Mate that works out at £50 for five litres.... Its 15 quid for five litres of Your local AS Rep...
Thanks to Grant Our AS rep !!......................:thumb:


----------



## Maciek (Mar 6, 2012)

Is AS Smart Wheels safe for "daily/weekly" washes? Let say at 1:4 or 1:3 ratio?
Got 4 cars to do and at least by washing wheels often/weekly they "look" cleaner and not everyone want to pay for weekly wash.

I dont like using IronX or CCC Dissolver everytime as that is too expensive.

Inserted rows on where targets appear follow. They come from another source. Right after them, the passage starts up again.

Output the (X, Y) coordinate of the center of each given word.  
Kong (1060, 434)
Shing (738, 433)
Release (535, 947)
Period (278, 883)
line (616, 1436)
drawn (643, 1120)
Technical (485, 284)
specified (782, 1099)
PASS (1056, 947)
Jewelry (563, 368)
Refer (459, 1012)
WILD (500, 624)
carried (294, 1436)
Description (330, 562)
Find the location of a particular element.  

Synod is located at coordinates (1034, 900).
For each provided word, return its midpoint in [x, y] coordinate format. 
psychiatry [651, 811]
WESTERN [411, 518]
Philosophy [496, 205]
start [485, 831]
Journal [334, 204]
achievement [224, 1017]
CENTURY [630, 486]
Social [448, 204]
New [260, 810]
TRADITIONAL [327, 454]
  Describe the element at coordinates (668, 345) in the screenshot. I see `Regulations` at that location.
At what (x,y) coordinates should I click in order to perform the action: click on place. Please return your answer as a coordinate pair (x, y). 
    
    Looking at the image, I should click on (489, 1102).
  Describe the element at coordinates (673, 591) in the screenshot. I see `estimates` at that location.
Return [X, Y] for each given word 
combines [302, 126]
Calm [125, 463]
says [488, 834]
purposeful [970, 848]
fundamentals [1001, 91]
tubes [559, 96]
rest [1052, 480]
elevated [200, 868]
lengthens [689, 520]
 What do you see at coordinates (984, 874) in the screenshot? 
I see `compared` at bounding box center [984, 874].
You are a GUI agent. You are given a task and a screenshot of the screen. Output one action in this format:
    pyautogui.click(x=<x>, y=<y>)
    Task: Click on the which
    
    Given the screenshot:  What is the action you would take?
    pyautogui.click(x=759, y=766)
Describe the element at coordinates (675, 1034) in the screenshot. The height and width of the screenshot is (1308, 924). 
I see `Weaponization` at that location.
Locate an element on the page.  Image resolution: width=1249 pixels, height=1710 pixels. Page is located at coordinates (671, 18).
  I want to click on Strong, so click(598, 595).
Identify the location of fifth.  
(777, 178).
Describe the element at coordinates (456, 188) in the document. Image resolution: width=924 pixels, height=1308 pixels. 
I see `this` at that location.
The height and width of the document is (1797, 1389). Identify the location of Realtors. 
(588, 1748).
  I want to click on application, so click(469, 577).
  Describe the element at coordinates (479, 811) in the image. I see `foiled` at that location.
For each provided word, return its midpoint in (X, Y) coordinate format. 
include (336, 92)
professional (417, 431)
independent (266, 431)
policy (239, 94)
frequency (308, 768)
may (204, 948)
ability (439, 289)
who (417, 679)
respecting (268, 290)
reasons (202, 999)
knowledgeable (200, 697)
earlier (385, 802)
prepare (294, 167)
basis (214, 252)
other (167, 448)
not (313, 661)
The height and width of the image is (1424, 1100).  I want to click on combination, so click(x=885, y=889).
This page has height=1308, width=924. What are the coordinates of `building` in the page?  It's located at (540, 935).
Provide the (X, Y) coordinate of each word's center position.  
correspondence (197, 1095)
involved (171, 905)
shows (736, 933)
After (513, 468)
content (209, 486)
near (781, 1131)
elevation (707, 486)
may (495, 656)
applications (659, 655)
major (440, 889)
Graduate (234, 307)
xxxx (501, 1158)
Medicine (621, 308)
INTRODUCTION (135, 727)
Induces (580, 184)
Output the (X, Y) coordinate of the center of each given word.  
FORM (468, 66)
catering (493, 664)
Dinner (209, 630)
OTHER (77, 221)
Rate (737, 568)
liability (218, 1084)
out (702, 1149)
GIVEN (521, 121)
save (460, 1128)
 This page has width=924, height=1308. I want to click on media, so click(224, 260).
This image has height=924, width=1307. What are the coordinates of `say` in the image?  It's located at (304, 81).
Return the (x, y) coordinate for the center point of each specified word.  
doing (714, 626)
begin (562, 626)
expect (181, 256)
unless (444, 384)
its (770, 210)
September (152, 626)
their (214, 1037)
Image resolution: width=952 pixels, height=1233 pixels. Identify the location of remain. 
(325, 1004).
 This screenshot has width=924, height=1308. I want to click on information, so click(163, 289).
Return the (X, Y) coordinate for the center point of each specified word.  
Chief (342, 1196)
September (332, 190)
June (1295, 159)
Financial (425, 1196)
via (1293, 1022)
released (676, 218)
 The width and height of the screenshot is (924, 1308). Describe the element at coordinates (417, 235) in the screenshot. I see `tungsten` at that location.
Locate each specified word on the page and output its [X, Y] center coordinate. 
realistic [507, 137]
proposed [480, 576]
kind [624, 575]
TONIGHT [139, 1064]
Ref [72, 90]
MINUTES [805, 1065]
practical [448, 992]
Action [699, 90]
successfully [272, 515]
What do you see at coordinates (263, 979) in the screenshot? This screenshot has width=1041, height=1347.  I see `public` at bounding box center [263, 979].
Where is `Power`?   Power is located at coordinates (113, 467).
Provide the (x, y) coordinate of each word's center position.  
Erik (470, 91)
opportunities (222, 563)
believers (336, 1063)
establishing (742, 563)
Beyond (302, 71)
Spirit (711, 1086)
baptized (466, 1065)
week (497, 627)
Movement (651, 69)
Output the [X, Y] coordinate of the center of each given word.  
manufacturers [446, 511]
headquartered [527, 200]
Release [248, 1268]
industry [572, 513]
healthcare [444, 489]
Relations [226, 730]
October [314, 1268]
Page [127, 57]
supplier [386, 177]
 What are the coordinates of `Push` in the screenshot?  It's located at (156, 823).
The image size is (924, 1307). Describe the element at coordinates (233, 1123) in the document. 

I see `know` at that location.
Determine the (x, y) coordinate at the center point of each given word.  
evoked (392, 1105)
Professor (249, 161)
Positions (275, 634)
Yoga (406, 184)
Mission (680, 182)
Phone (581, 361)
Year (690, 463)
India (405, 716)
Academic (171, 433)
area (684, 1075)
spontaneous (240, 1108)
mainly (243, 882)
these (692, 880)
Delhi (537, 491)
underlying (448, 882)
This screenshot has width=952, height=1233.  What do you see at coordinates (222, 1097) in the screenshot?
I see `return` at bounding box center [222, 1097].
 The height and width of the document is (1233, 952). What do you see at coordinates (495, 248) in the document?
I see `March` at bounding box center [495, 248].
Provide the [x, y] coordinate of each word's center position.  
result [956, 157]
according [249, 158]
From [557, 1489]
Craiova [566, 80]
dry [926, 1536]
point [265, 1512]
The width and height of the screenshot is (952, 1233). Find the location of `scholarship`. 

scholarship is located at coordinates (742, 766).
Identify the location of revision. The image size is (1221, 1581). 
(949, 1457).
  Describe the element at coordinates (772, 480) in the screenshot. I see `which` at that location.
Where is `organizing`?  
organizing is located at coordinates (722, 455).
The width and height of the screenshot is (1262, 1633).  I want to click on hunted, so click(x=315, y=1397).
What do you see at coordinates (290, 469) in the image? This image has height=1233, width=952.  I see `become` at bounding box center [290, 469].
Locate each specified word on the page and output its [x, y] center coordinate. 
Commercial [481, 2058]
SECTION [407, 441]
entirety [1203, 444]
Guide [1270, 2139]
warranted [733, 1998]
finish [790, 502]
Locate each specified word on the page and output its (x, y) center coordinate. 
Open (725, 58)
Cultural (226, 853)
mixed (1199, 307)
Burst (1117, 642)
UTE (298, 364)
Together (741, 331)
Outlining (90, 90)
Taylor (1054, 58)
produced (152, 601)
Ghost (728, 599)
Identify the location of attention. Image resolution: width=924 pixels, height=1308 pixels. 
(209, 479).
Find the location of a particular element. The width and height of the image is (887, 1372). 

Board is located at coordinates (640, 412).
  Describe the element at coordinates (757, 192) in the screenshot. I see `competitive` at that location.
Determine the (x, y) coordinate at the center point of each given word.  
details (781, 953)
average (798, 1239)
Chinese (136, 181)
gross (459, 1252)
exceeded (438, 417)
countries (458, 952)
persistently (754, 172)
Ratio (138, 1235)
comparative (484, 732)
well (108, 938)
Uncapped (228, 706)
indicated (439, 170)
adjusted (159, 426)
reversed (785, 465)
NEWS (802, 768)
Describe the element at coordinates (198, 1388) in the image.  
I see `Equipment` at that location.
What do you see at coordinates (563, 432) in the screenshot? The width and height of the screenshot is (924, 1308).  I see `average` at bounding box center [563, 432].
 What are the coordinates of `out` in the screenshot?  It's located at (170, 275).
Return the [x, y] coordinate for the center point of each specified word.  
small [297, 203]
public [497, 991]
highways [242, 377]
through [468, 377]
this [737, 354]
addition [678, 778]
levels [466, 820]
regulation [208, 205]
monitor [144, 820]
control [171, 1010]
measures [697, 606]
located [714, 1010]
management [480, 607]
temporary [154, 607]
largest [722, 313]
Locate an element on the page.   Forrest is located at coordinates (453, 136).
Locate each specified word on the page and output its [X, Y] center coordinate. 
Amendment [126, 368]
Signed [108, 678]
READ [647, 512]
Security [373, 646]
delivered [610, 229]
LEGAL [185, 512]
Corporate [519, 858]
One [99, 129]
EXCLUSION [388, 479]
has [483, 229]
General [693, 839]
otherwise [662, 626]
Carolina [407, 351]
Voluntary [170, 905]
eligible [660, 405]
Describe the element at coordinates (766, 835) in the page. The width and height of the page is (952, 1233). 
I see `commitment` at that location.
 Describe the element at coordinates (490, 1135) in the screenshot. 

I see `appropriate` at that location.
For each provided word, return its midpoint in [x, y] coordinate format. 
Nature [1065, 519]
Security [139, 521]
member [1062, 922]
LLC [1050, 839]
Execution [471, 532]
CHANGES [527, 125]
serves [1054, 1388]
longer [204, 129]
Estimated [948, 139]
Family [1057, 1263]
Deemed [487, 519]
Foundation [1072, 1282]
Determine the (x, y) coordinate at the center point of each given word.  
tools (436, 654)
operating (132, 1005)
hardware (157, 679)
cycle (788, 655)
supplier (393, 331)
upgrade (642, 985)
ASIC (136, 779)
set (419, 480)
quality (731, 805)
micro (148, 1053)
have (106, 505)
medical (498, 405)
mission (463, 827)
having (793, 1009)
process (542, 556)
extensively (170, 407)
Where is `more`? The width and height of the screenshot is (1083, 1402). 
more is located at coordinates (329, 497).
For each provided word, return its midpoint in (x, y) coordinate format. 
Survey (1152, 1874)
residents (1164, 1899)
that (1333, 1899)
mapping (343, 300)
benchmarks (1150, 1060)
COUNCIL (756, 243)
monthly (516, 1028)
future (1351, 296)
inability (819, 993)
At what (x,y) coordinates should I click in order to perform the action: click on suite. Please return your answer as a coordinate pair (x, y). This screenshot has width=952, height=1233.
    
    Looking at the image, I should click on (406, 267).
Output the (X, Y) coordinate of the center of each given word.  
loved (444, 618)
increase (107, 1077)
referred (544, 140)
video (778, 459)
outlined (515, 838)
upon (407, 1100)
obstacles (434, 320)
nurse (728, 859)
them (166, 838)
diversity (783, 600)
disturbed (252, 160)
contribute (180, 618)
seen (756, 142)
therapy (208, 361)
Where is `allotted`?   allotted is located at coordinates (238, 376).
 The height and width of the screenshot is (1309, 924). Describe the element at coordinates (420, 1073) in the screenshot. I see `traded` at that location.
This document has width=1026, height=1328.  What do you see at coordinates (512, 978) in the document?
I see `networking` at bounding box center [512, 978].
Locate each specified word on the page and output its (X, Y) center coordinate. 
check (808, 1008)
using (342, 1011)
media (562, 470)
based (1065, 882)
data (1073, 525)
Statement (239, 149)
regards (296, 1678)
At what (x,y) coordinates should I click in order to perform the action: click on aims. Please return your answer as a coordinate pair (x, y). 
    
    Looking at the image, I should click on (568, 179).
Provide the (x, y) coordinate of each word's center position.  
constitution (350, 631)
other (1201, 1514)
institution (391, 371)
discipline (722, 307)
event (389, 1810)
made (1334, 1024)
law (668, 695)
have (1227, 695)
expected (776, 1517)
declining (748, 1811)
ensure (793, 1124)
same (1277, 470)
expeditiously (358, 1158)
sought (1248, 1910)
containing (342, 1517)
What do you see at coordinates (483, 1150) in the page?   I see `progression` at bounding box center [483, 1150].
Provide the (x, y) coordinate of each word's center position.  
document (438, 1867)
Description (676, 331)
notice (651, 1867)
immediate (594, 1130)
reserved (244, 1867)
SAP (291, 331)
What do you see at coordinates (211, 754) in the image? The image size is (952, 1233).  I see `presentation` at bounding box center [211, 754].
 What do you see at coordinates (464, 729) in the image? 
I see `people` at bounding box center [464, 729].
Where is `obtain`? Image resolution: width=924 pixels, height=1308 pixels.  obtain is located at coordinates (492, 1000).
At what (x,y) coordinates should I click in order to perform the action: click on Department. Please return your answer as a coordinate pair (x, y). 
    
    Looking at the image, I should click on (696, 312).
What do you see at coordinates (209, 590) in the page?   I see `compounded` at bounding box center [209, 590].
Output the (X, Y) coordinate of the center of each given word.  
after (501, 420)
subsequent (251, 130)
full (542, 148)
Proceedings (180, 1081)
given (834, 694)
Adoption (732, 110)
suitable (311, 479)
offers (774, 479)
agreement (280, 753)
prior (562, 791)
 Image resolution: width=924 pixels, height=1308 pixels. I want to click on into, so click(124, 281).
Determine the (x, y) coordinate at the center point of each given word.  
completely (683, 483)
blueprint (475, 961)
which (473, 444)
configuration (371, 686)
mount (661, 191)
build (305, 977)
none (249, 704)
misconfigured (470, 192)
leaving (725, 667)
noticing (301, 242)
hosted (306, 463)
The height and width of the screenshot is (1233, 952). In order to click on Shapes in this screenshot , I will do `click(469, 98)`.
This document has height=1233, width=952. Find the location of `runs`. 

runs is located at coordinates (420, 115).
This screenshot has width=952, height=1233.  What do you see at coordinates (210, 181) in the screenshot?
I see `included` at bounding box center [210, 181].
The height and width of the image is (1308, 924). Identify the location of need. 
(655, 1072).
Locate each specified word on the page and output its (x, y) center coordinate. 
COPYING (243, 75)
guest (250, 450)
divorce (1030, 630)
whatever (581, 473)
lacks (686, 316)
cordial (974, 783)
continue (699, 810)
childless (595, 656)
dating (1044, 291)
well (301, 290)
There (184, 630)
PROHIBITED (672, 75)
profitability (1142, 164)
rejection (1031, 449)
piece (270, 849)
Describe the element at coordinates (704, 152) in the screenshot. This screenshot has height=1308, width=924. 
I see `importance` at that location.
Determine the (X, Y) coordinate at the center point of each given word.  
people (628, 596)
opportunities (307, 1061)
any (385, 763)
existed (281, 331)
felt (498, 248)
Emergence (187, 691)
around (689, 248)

Will AS Smartwheels remove sealant? In my case its Optimum Opti Seal.

thanks in advance
M.
sent from SGS.


----------



## -Kev- (Oct 30, 2007)

sealed wheels should only need shampoo to clean..
or a weak mix of APC


----------



## Yowfailed (Mar 14, 2012)

Dissolver from Lee at Concours Car Care. Not the cheapest out there but an AIO Tar/Fallout remover. And it bleeds lovely :thumb:


----------



## Sue J (Jan 26, 2006)

ChuckH said:


> Mate that works out at £50 for five litres.... Its 15 quid for five litres of Your local AS Rep...
> Thanks to Grant Our AS rep !!......................:thumb:


+ You have no idea what you are actually buying from EBay, no comeback if there is a problem with the product and don't get me started on the H&S and legalities of it.


----------



## Sue J (Jan 26, 2006)

Maciek said:


> Is AS Smart Wheels safe for "daily/weekly" washes? Let say at 1:4 or 1:3 ratio?
> Got 4 cars to do and at least by washing wheels often/weekly they "look" cleaner and not everyone want to pay for weekly wash.
> 
> I dont like using IronX or CCC Dissolver everytime as that is too expensive.
> ...


Yes Smart Wheels is very safe if you use as directed. But as Kev says you should only need a shampoo if your wheels are sealed


----------



## The Cueball (Feb 8, 2007)

I'm getting AS Smart Wheels on Friday.....

:thumb:


----------